━━ Texto de origem ━━
07/09/2016

Açorda de conquilhas



Para fazer esta receita, são necessários poucos ingredientes, mas um deles exige um pouco do cozinheiro acidental. As conquilhas, que devem ser apanhadas na praia.  

Procure-se para isso, uma praia de areia fina, e longas marés. Sem rochas ou ondas alterosas. Uma praia onde seja possível a vida para as conquilhas, evitando locais como o Guincho ou a praia fluvial de Constância, por aí não haver animais destes. A zona da Ria Formosa é especialmente indicada, mas sei de quem, com muita paciência, tente e consiga apanhá-las na Costa de Caparica. 

Nem pensar em ir comprar conquilhas ao mercado ou substituí-las por qualquer outra coisa. 

Na praia deve-se optar pela maré vazia, e pelo método mais simples possível. Enterrando ligeiramente um pé na areia(numa zona onde a água chegue), rodar o mesmo pé, levantando um pouco da referida areia (aí é onde as pobres vivem e se julgam a salvo), deixando à vista os pequenos bivalves. Destes, recolher apenas os que apresentarem as duas metades da casca unidas.  Deve-se ter um balde, um saco ou uma garrafa vazia para transportar as conquilhas até casa, com alguma água que permita prolongar-lhes a vida até ao momento fatal (para elas) de serem salteadas.
━━━
━━ Dados apresentados ━━
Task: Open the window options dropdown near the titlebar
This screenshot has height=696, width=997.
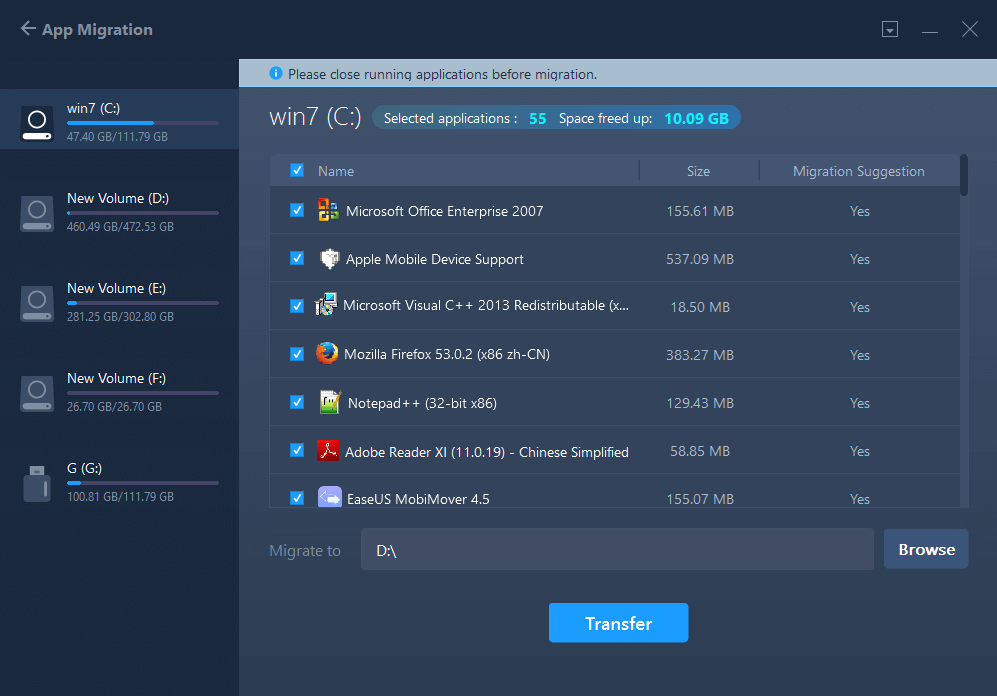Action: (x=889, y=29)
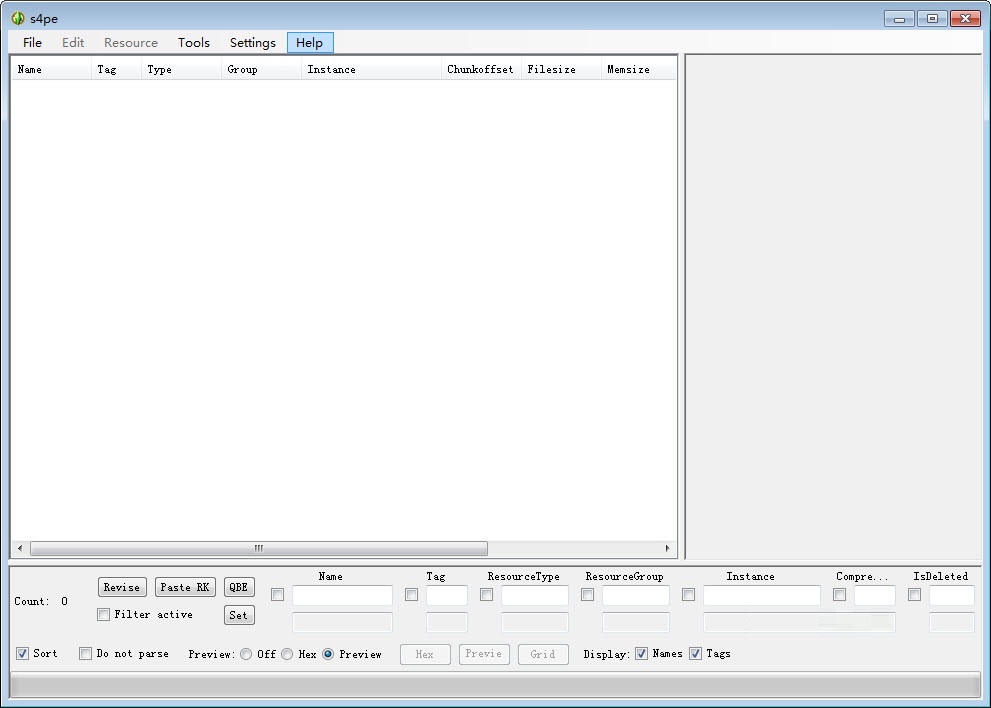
━━━
━━ Dados apresentados ━━
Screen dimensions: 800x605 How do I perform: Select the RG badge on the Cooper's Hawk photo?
━━━
Segundo o texto sobre a açorda de conquilhas, qual zona é especialmente indicada para apanhar conquilhas? Responda numa frase, por favor.

◆ **Exercício resolvido**
A zona da Ria Formosa é especialmente indicada para apanhar conquilhas.